> Source excerpt:
Tuesday, December 08, 2020

The Man Who Replaced Batman (Part 2): Liar, Liar, Please Don't Fire

We left Jim Gordon confronting the uncomfortable ramifications of his own swift and utter embrace of vigilantism in the city where maintenance of law & order are his responsibility.  Batman is one thing, because, well... he's Batman.  

But he's ALSO a precedential nightmare and now some exceedingly well-dressed gun-nut is arguing that Batman having a monopoly on crime-fighting is an anti-trust issue.  As in, why trust Batman, and not me?

Other things to consider are Jim's impending singing telegram, glass-encased emergency toilet paper display, and atomic lava lamp.  At your leisure.

So... gun permits have NAMES on them, you know.  The gun doesn't have a permit; YOU do... to own the gun.  Did Deadshot just show Jim permits with the name redacted?  Or, did Jim just waive them off, saying, "Well, yes, I'm sure it's all in order."  You know how lazy Jim is.  And indulgent of sturdy young vigilantes in dashing costumes.

"We have openings in our new Operatic Crimes Division, you'd be perfect.  You'd be surprised how much opera-based crime there is in Gotham, and it's not as if I can assign it to Slam Bradley and Casey the Cop, you know."

Now, if Deadshot were being undiplomatic he'd simply reply "because your imbecilic praetorian guard is composed of addlepated stumblebums who can accomplish nothing while costumed freaks run rampart around our fair city."  Because that's how men in top hats talk. But men in top hats are also notorious diplomatic so he fobs off the offer with the flimsy excuse of a war wound:

Pretty sure steel plates are inside your leg, not grafted outside. Pretty sure those are just those thingies that hold your socks up.  Guys in top hats love those.

Clearly that was just an excuse for Deadshot to show Jim a little leg, increasing his chance of approval.  But, let's focus in on this statement a bit:

Well, Jim; isn't that reason ENOUGH for Deadshot not to want to join the department?

Deadshot takes advantage of Gordon's spineless ineffectuality to start shooting at those who threaten his hat-superiority:

"N-n-noo! Not MY HAT!"
This is 1950, mister; without a hat, you might as well be dead.

Props to the Golden Age artist who put a Batman & Robin statue in a public park as a way of both lampshading Gotham's indecent worship of the Dynamic Duo and putting Deadshot literally in their shadow, as well as metaphorically.  Golden Age artists understood economy of storytelling.

> Written task 1:
In the listing, rewrite the lines beginning with the line containing "height. (x=268, y=1712)" and continuing through the line containing "Looking at the", swapping "hamburger" for "navigation" and leaving everything else unchanged.
The blog post and the listing that follows it are unrelated to each other.

Listing for locating displayed items
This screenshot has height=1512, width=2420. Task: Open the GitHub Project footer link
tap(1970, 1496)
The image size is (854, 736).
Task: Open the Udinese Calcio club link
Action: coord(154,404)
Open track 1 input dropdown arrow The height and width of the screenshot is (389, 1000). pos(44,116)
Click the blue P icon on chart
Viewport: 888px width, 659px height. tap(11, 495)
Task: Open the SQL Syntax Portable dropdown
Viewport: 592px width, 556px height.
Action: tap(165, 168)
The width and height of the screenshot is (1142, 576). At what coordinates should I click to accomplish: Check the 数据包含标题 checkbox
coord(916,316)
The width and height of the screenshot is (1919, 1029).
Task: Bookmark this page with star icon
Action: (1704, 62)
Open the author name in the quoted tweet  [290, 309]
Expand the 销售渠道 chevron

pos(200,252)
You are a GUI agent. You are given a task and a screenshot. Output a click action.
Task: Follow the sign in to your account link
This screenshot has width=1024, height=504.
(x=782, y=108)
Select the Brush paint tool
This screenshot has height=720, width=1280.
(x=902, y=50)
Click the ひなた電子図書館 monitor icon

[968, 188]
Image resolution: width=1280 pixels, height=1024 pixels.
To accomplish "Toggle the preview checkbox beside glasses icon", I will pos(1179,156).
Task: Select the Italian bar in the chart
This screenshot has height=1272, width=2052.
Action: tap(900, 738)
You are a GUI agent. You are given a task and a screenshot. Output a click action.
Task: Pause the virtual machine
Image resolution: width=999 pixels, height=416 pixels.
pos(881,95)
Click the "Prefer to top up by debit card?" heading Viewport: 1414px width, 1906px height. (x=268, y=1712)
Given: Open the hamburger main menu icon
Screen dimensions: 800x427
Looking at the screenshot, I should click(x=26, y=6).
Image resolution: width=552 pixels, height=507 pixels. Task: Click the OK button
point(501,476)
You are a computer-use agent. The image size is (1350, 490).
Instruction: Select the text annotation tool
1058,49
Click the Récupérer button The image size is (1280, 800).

> Written task 2:
Answer these questions about the blog post on Jim Gordon and Deadshot:
(a) What year does the post say it is when Deadshot's hat gets shot?
(b) What excuse does Deadshot give for turning down Jim's job offer?
(c) What statue did the artist place in the public park?

> Full solution 1:
Click the "Prefer to top up by debit card?" heading Viewport: 1414px width, 1906px height. (x=268, y=1712)
Given: Open the navigation main menu icon
Screen dimensions: 800x427
Looking at the screenshot, I should click(x=26, y=6).

> Full solution 2:
(a) 1950.
(b) A war wound.
(c) A Batman & Robin statue.